As you likely know, I work with people on their health and wellness, and one thing my clients love is a detox that helps them understand what foods best support their health and which ones don't. Detoxes are a really great tool to fine-tune your eating habits and to help you upgrade your health if they’re done the right way. That’s why I want to invite you to join me for my fall 5-Day Detox.
Here's the scoop:
- This group detox will be 5 days long, from November 5-9.

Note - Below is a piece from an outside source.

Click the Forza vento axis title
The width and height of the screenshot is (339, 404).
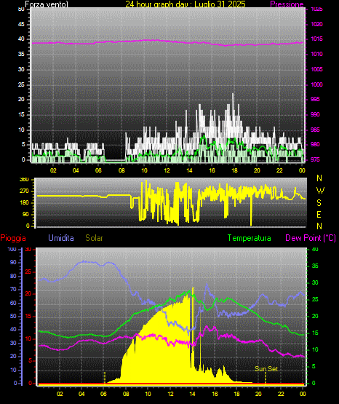[x=47, y=4]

- The detox is whole foods based, meaning you'll be eating lots of fruits and veggies, whole grains, and lean proteins. You won't starve, I promise. And it's sustainable so you can continue eating this way as long as you choose.
When you sign up, you'll get:
- A full meal plan, brand new recipes for the whole week–including the delicious, nutrient-dense Pumpkin Breakfast Cookie below, and a shopping list so you'll know exactly what to eat at every meal
- A proven protocol that can help you drop weight, sleep better and get more energy in just under a week
- A pre-detox training call where I'll walk you through what we'll do and what to expect, plus you'll be able to ask any questions you have
- Tons of support from me and from the detox community via our members-only Facebook forum
I know that detoxing can feel hard and downright scary. I want you to be part of a detox that feels doable and potentially even fun. Find out more about the 5-Day Detox here: http://www.nanfosterhealth.com/2018-fall-detox.html.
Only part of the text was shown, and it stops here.